SUPPLIED DATA:
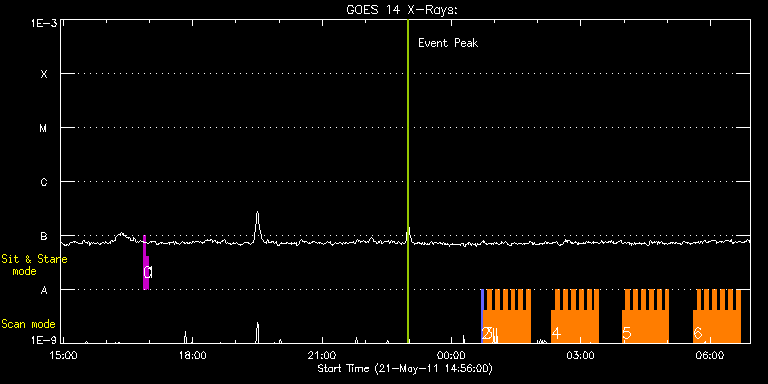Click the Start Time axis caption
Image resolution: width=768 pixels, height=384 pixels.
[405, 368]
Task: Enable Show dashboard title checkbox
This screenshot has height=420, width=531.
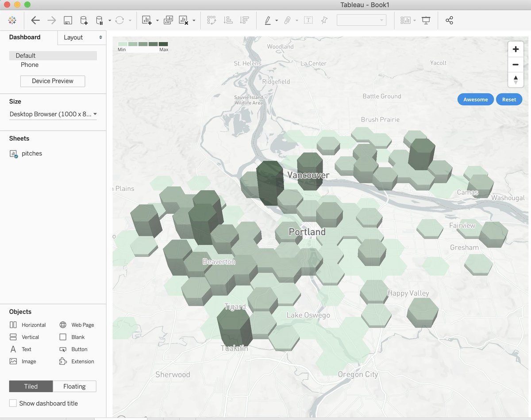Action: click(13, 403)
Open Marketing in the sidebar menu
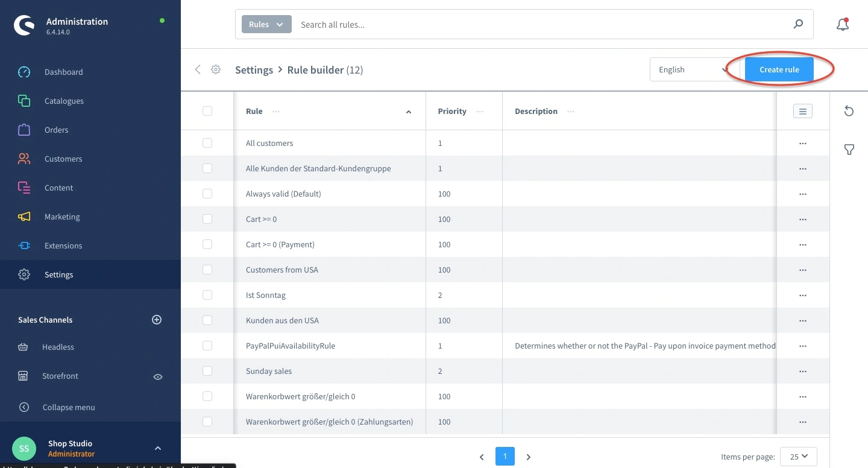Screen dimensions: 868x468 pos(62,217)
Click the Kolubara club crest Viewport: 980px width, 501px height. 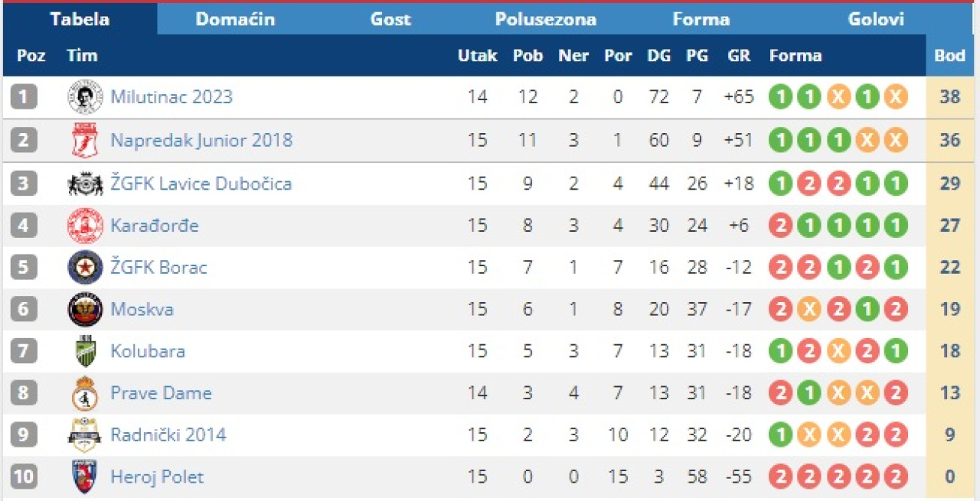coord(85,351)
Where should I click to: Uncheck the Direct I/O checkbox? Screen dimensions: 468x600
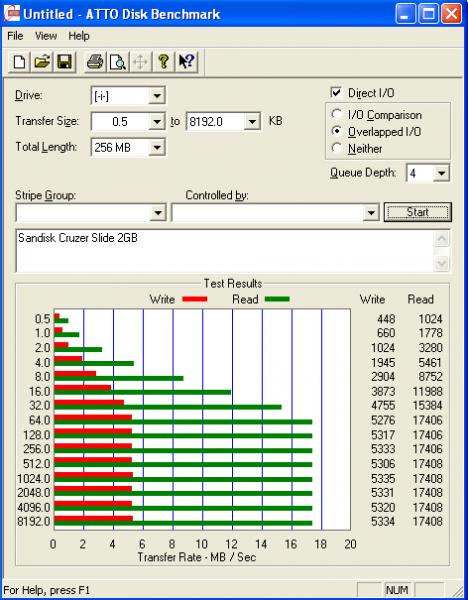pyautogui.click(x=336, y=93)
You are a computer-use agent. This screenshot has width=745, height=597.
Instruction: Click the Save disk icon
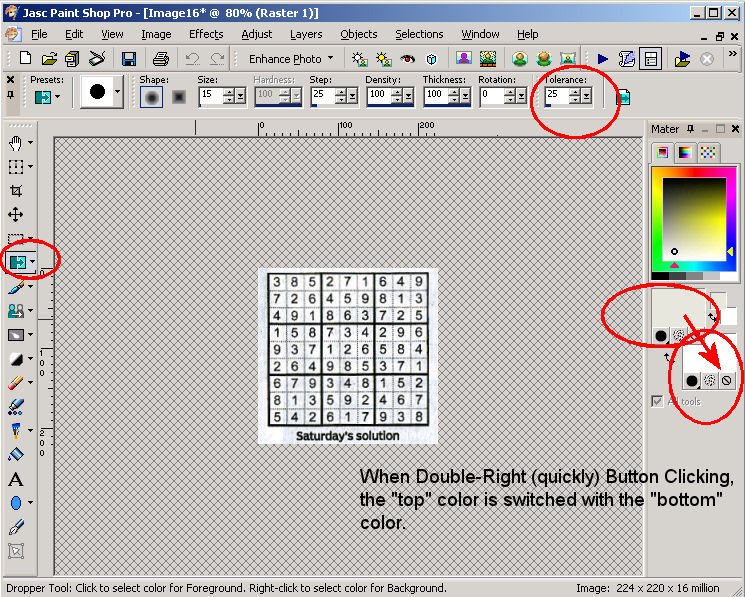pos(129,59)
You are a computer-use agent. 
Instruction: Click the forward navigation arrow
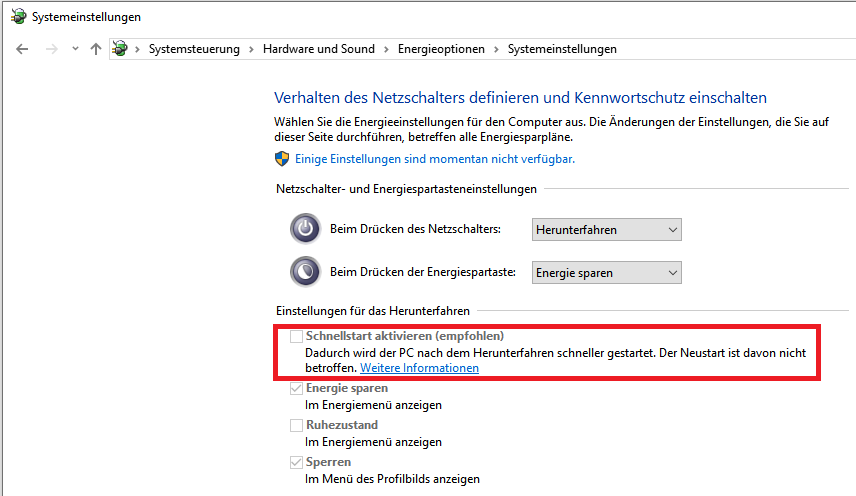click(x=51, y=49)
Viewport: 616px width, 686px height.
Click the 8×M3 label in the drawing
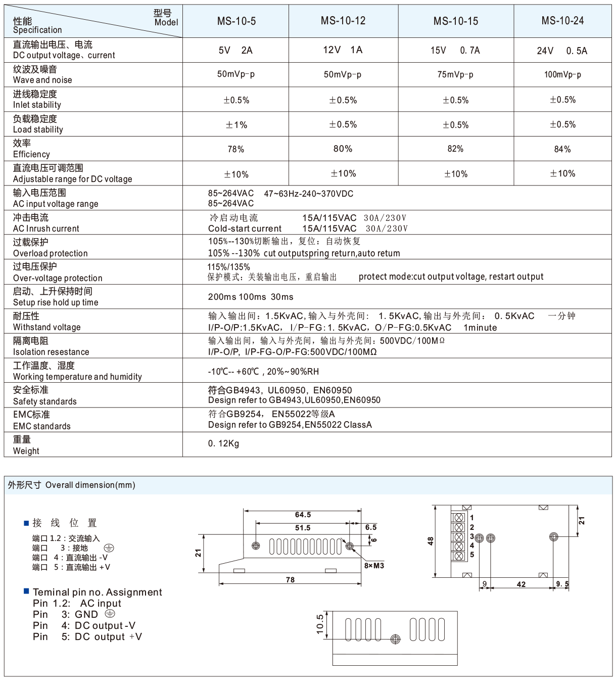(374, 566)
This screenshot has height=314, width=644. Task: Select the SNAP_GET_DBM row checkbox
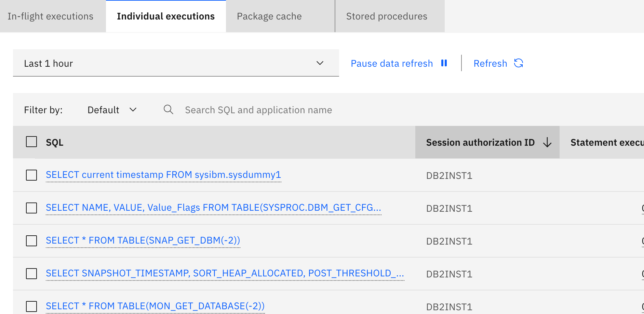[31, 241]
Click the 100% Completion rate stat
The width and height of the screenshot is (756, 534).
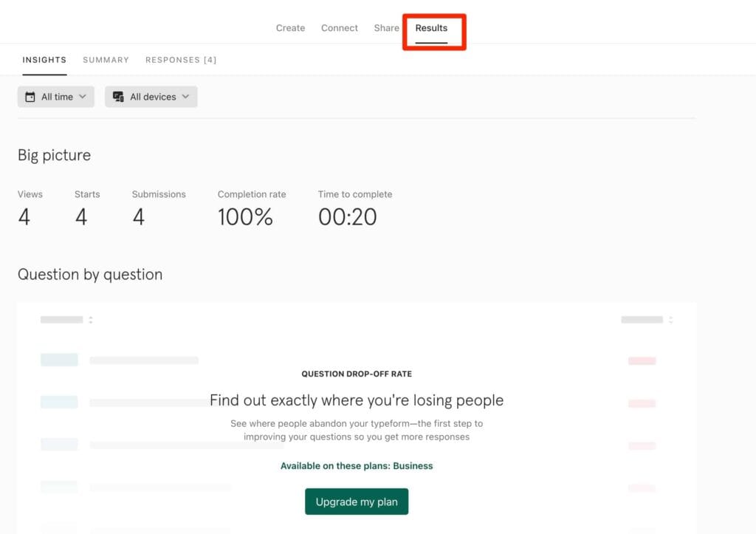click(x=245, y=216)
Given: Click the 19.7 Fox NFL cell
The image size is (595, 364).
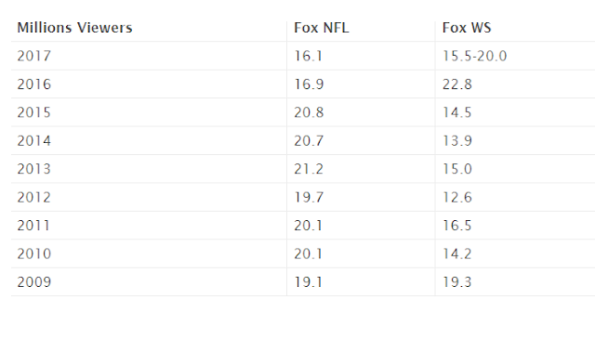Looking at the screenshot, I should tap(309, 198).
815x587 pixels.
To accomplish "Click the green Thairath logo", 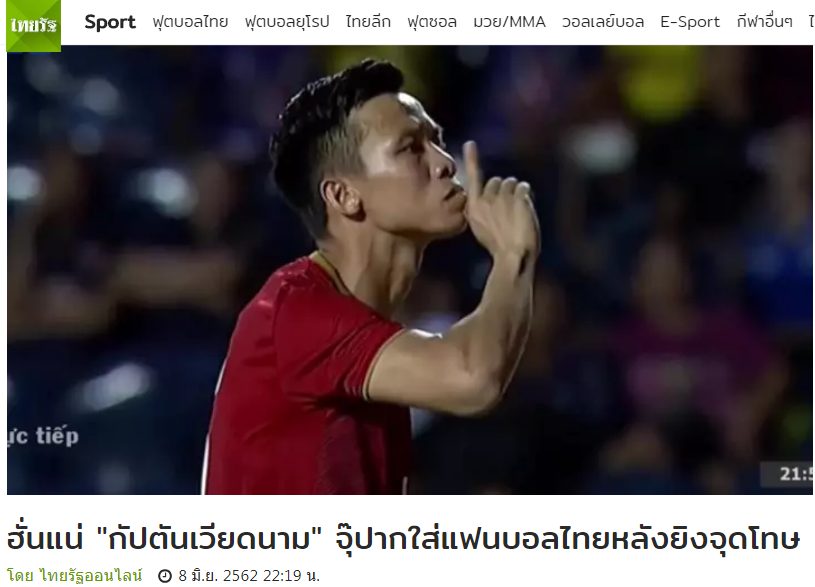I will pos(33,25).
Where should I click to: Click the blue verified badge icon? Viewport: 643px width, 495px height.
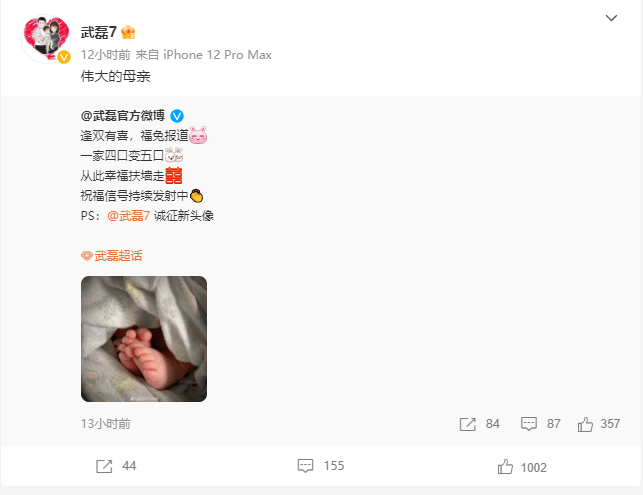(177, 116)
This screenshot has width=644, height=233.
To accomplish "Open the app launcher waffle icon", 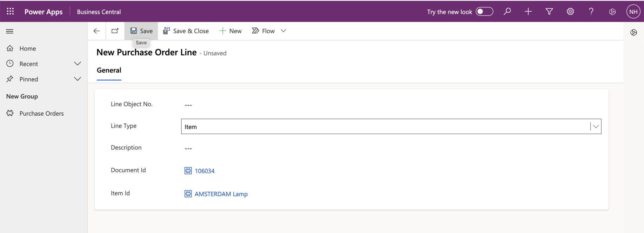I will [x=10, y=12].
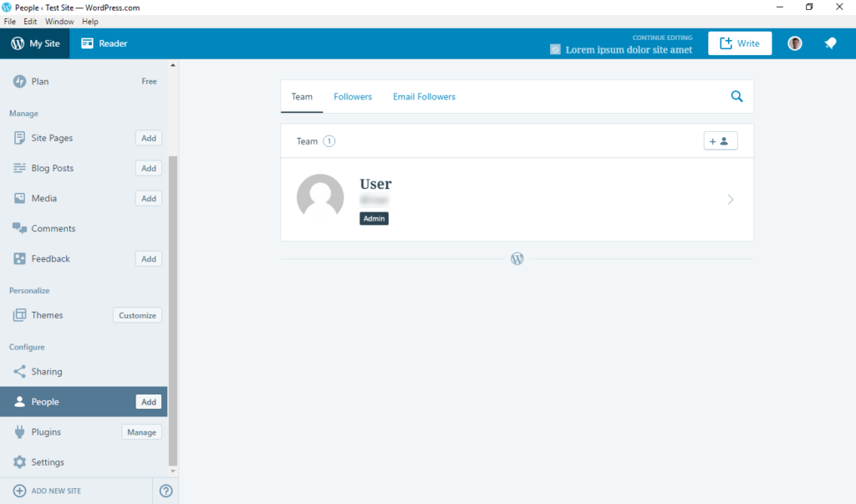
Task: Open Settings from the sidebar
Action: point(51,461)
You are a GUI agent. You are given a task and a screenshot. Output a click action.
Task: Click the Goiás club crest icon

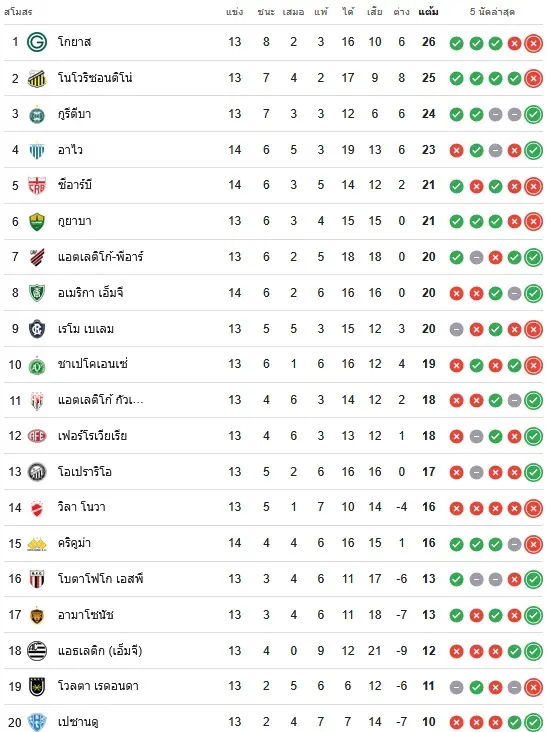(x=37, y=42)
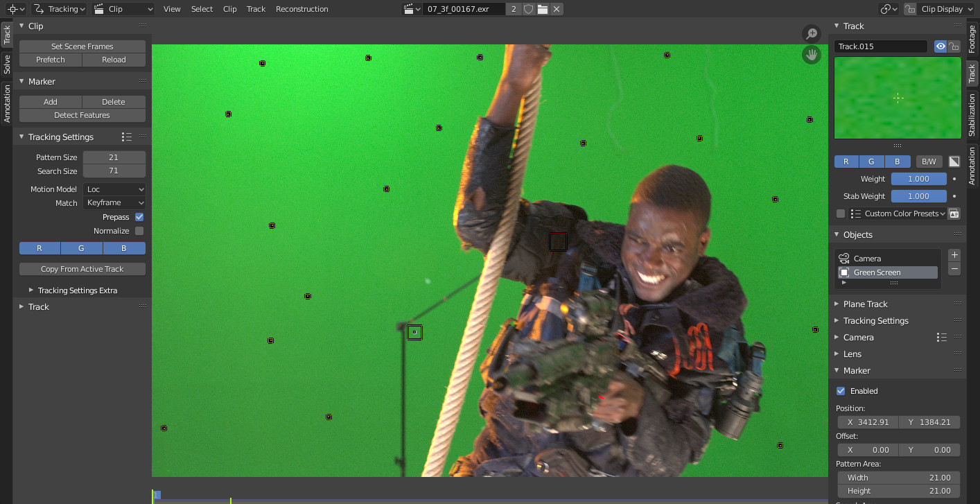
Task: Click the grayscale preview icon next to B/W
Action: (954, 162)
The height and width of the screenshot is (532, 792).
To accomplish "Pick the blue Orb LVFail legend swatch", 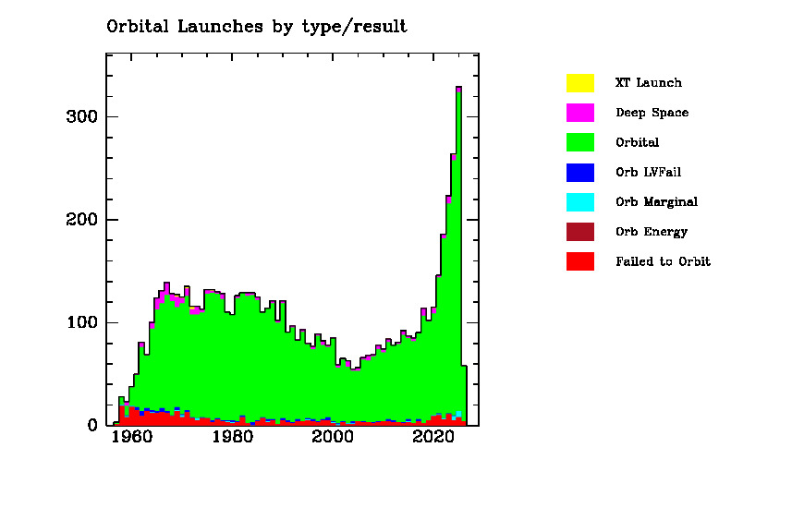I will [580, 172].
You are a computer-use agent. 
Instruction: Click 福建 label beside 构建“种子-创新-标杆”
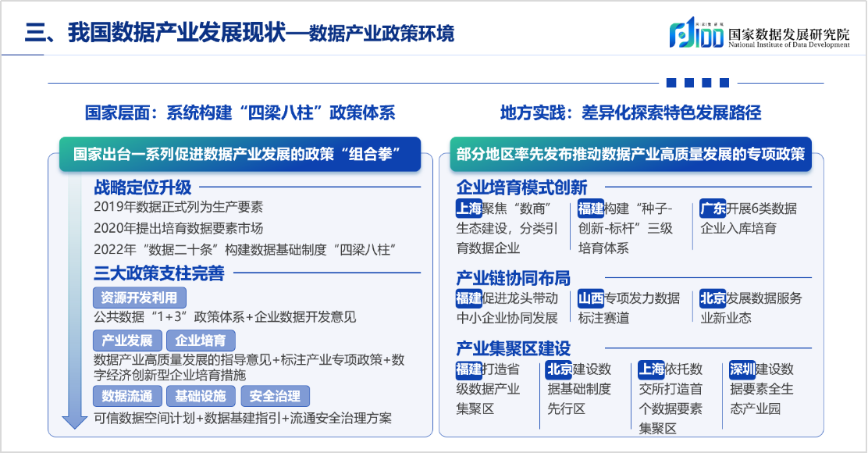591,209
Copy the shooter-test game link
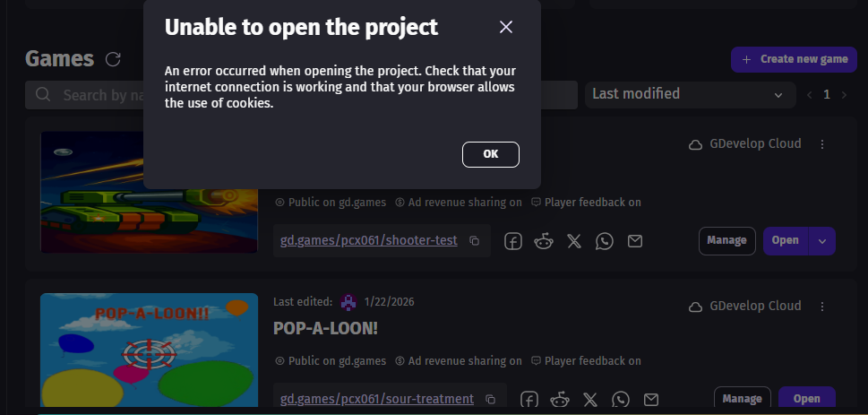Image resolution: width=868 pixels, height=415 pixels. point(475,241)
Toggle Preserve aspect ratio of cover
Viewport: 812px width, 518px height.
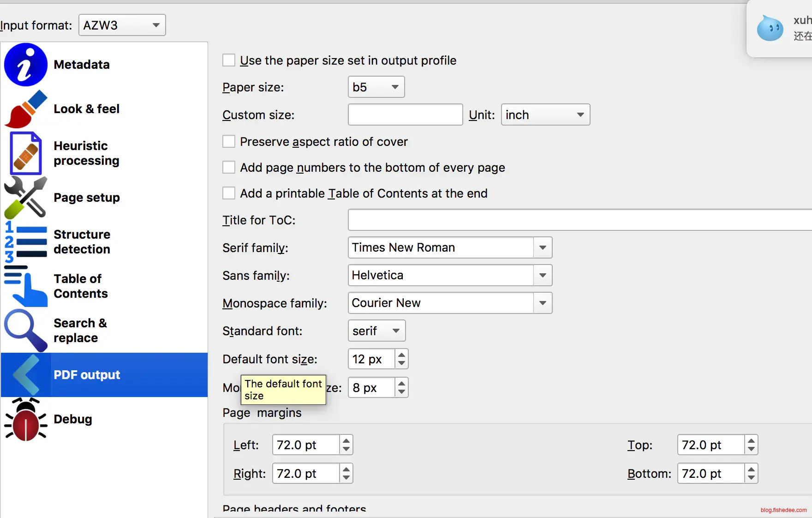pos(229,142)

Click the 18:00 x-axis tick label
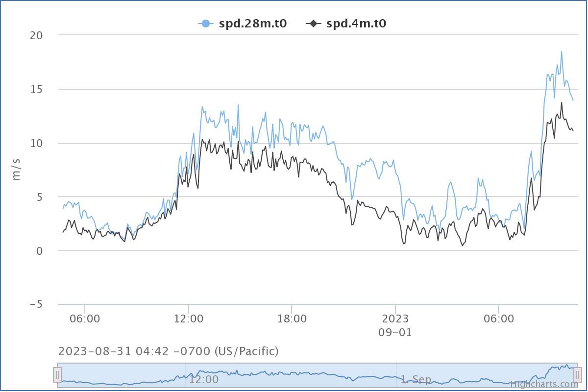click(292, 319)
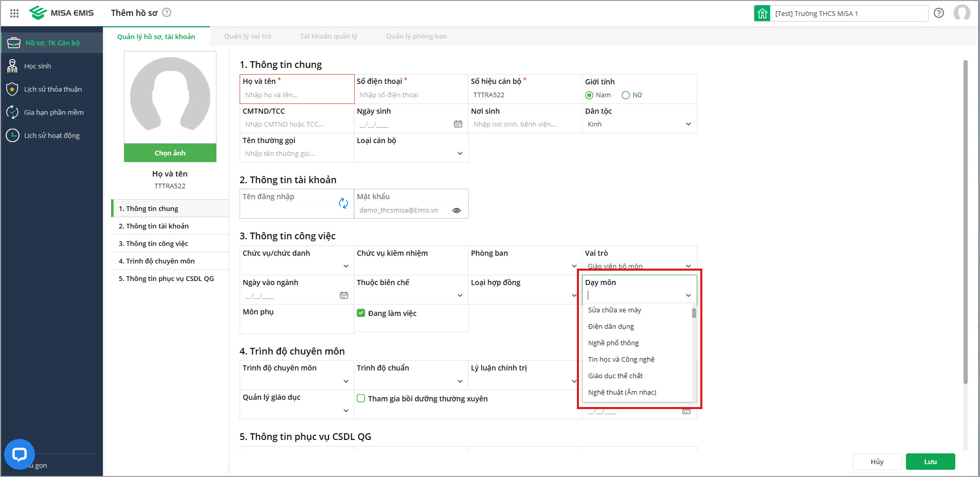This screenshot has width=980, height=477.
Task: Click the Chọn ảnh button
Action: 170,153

EXERCISE PROMPT: In the data, how many lines include the string "agent"? Reply with only that number.

SOLUTION: 4